Unable to run bstrap_proxy error with intel-oneapi-mpi on Ubuntu 22.04.1

RMK-lfmd
Beginner
459 Views

We are developing a simple cluster of two nodes PC8(master node) and PC9 (slave node).
A passwordless login is enabled from PC8 to PC9
We don't have any job scheduler at this stage.
Our OS is Ubuntu 22.04.1 LTS
We have shared /nfstest with NFS and successfuly mounted on PC8.
We copied the intel toolkit and vasp software to the shared directory.
Then we initialized the setvars.sh environment from both nodes individually.
After that we tried to run the vasp with the command mpirun -np 2 -host 10.0.0.8: -host 10.0.0.9: /nfstest/vasp/vasp.5.4.4/bin/vasp_std
But it failed with the following error. Can someone help us please?

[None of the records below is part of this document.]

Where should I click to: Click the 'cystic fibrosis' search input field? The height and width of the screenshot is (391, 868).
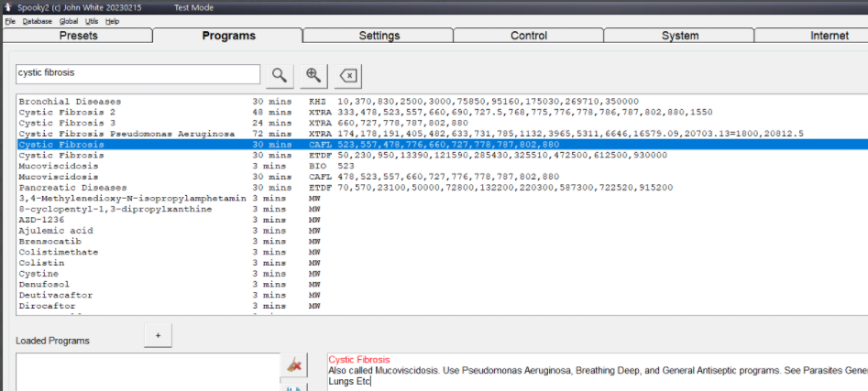(x=137, y=74)
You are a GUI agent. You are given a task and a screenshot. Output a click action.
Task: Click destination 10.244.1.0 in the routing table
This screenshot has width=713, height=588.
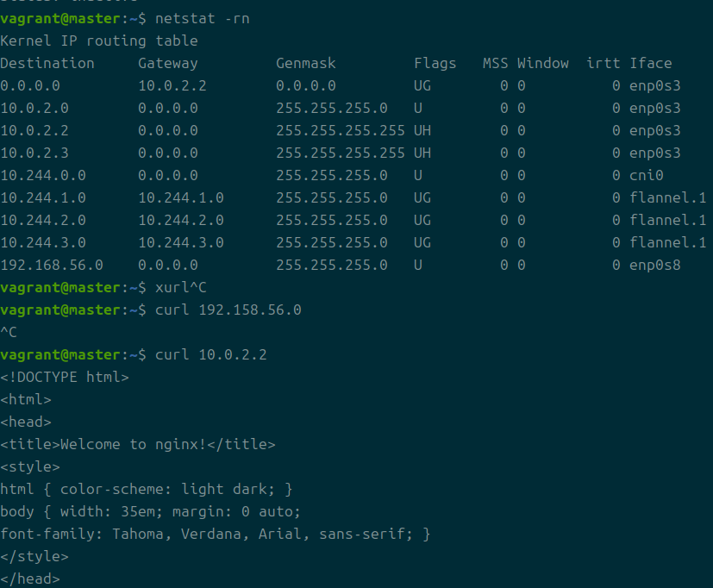pos(43,197)
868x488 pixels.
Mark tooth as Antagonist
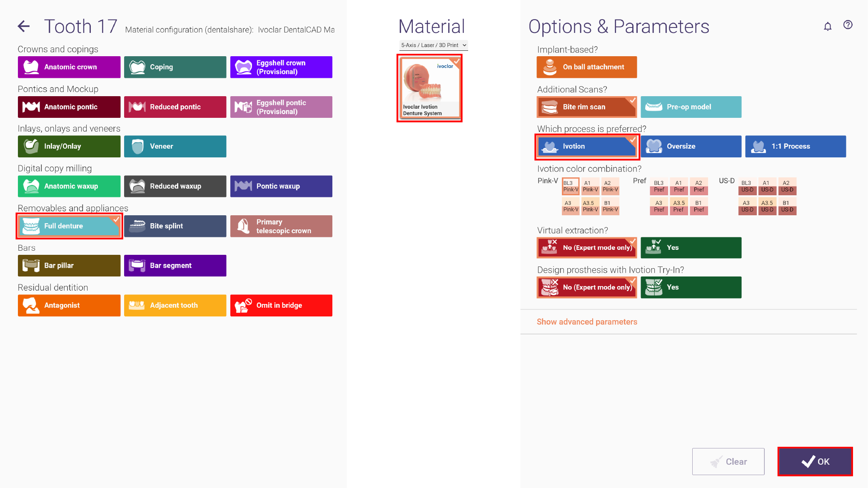[69, 306]
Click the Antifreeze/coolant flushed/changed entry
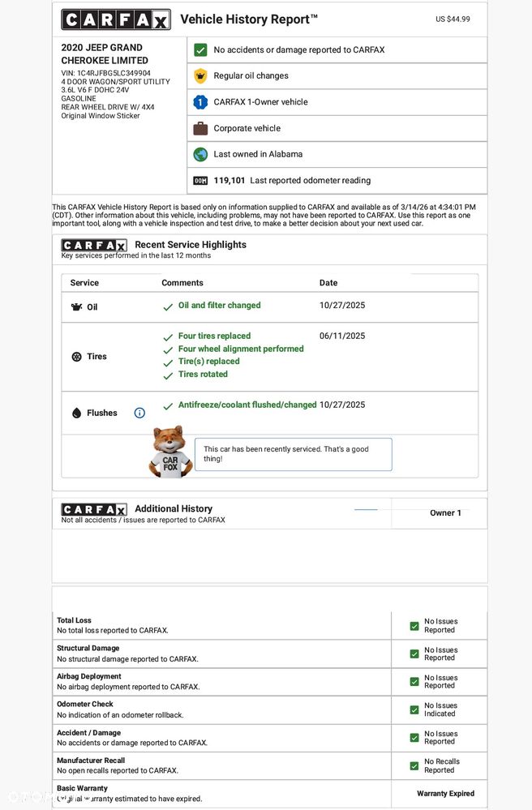 (247, 405)
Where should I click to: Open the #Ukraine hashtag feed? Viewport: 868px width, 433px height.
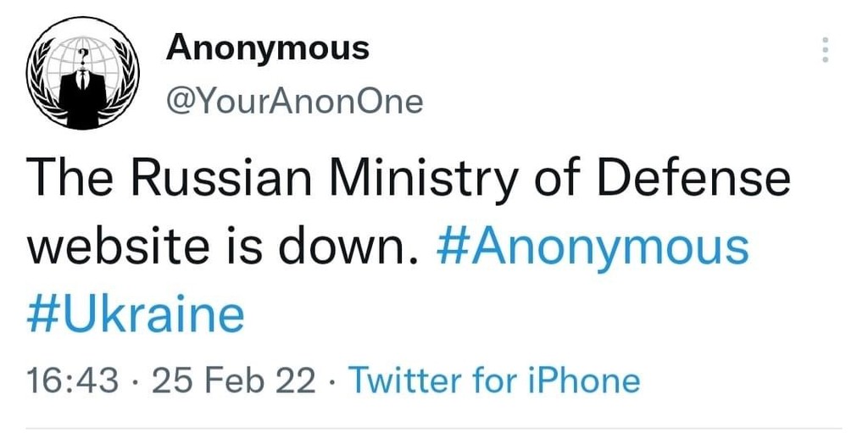[x=135, y=315]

mpirun -np 2 -host 10.0.0.8: -host 10.0.0.9: /nfstest/vasp/vasp.5.4.4/bin/vasp_std
[mpiexec@PC8] check_exit_codes (../../../../../src/pm/i_hydra/libhydra/demux/hydra_demux_poll.c:117): unable to run bstrap_proxy on 10.0.0.8: (pid 2853, exit code 65280)
[mpiexec@PC8] poll_for_event (../../../../../src/pm/i_hydra/libhydra/demux/hydra_demux_poll.c:159): check exit codes error
[mpiexec@PC8] HYD_dmx_poll_wait_for_proxy_event (../../../../../src/pm/i_hydra/libhydra/demux/hydra_demux_poll.c:212): poll for event error
[mpiexec@PC8] HYD_bstrap_setup (../../../../../src/pm/i_hydra/libhydra/bstrap/src/intel/i_hydra_bstrap.c:1065): error waiting for event
[mpiexec@PC8] HYD_print_bstrap_setup_error_message (../../../../../src/pm/i_hydra/mpiexec/intel/i_mpiexec.c:1026): error setting up the bootstrap proxies
[mpiexec@PC8] Possible reasons:
[mpiexec@PC8] 1. Host is unavailable. Please check that all hosts are available.
[mpiexec@PC8] 2. Cannot launch hydra_bstrap_proxy or it crashed on one of the hosts. Make sure hydra_bstrap_proxy is available on all hosts and it has right permissions.
[mpiexec@PC8] 3. Firewall refused connection. Check that enough ports are allowed in the firewall and specify them with the I_MPI_PORT_RANGE variable.
[mpiexec@PC8] 4. Ssh bootstrap cannot launch processes on remote host. Make sure that passwordless ssh connection is established across compute hosts.
[mpiexec@PC8]    You may try using -bootstrap option to select alternative launcher.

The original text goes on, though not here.